Ever feel like the night life in your city just isn’t cutting it?

Check out my review of Alcatraz+ER, a science-themed Tokyo pub, originally published in Cosmos magazine. I dare you to read it and not secretly wish you could be there. I still have nightmares…

Alcatraz science barPub crawl – Alcatraz meets E.R.
Ever felt it might be easier to ingest your drinks by drip? Maybe you’d prefer alcohol in a capsure? By test-tube? Perhaps a giant syringe is more to your liking? Or you might skip all these niceties and drink straight from the beer bedpan. The only hard-to-find drinking vessel at Alcatraz+ER is a glass.
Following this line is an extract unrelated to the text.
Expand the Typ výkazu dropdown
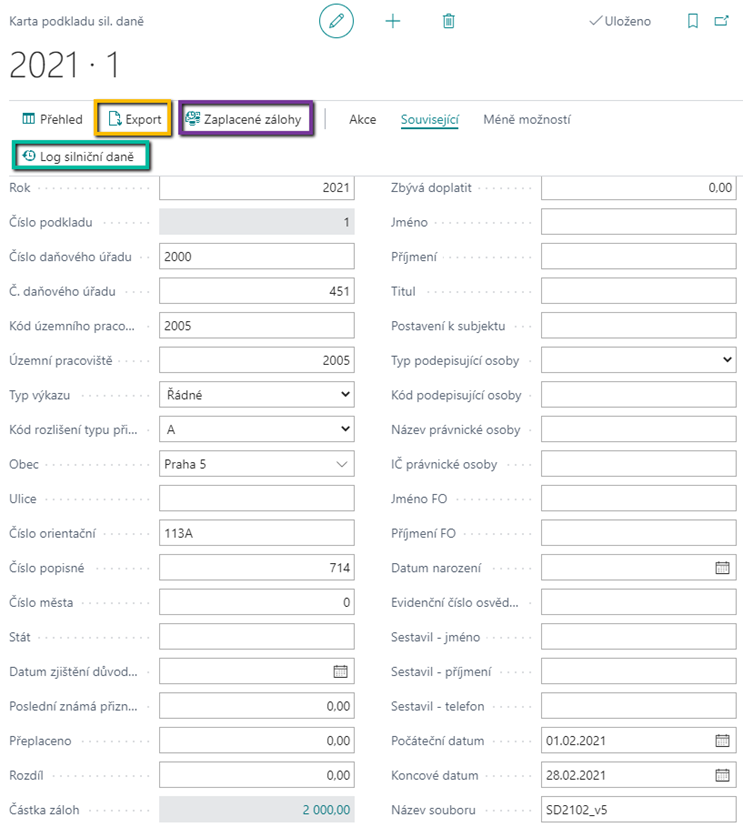The height and width of the screenshot is (827, 743). (x=345, y=395)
One of Tokyo’s kookiest and most fashionable bars, Alcatraz+ER is a mish-mash of emergency room, prison and morgue. Just the place for fine dining and a cold one, especially if you don’t mind sharing your space with preserved body parts, blood spatters and X-rays (spot the axe).

Looking from the street you’d never know. But step out of the lift on the second floor of this nondescript building, and things quickly become a little disconcerting.
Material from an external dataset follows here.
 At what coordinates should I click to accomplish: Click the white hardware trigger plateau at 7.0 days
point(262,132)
For a start, there are no people. No reception. Not even any noise. The silent walls are decorated with mugshots and chemistry equipment. At the far end of the otherwise empty room is a barred cabinet holding four buttons: “Press your blood type,” the sign commands. For those who reach through the rusty bars to hit a button, there’s no turning back.

The doors that slide open reveal a cacophony of shrieks, clangings, techno music and reruns of Silence of the Lambs. A nurse in a miniskirt appears with handcuffs and a giant syringe. She cuffs you, then leads you through a maze of dimly lit corridors (the giant floors of which occasionally reveal buried bodies) to the table of your choice.

Less adventurous diners may choose to be locked in a concrete cell and fed through iron bars at a stainless-steel table. Braver punters, unphased by bloodstains and second-hand surgical instruments, can opt to dine in a dimly lit operating theatre. On a first date? Skip those awkward moments when you’re alone as a couple by sharing a cell-for-three with a hunchback or a bloodied mummy.

And just as you start to feel comfortable using tweezers to select tasty morsels from a preserving jar, or sipping from the pot marked ‘Biohazard,’ there’s a blood-curdling scream closely followed by sirens. The place goes pitch black.

If you’re lucky, an ultraviolet glow will light the chaos before the escaped lunatic murderer finds your cell. Wearing striped prison garb with hurricane hair, he sprints through the corridors in an attempt to evade the armed guards who will eventually wrestle him to the floor. Sedation with a giant hypodermic quickly follows, he’s led away, and you’re free to get on with your drinks. Tokyo sure knows how to party.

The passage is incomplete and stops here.